» SOAL: Tolong sebutkan umur Bumi menurut teks tentang kecerdasan naturalistik.

» TEKS BACAAN:
********************

Kecerdasan Naturalistik

visi vokasi

ALHAMDULILLAH; sepatutnya lah kita banyak bersyukur dan merawat baik-baik Bumi yang telah berumur 4,543 miliar tahun ini dengan segala limpahan ramat dan karunia yang tiada kira.

Bagaimana kondisi Bumi kita hari ini? Setengah abad yang lalu, kesehatan Bumi boleh jadi masih prima sehingga nyaman dan selesa bagi semua makhluk yang menghuninya.

Bergulirnya waktu, manusia mulai merasa kurang nyaman dan risau dengan kondisi kesehatan lingkungan hidupnya akibat ulahnya sendiri, meski ilmu dan teknologi kian memukau. Puncak ketidaknyamanan itu diperbincangkan dalam Konferensi Stockholm tahun 1972 di Swedia.

********************

» DAFTAR TERSEDIA:
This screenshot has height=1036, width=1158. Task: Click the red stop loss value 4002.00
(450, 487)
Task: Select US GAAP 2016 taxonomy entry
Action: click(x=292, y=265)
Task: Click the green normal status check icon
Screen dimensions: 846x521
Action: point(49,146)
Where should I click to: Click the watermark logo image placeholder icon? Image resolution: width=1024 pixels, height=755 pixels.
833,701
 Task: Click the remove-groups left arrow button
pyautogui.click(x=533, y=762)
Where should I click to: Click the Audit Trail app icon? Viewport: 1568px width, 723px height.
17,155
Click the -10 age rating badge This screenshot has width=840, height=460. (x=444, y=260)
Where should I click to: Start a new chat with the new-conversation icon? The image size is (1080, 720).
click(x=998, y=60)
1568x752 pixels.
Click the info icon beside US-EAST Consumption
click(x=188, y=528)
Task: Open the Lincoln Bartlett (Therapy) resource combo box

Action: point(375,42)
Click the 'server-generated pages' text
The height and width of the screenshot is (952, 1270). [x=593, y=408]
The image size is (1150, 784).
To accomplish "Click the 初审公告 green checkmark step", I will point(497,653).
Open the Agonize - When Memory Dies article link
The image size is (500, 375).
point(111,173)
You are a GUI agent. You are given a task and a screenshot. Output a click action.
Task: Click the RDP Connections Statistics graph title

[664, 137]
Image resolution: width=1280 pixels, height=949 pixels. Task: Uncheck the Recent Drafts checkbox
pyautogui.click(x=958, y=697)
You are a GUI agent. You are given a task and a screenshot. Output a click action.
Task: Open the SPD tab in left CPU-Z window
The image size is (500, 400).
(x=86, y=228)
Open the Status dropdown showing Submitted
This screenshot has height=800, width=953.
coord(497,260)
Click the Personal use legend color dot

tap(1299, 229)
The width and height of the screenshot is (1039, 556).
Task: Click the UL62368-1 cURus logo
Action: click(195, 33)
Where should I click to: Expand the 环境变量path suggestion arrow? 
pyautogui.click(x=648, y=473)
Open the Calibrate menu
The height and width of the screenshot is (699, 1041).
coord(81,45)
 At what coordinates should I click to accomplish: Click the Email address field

********************

» JAWABAN SOAL: Bumi telah berumur 4,543 miliar tahun.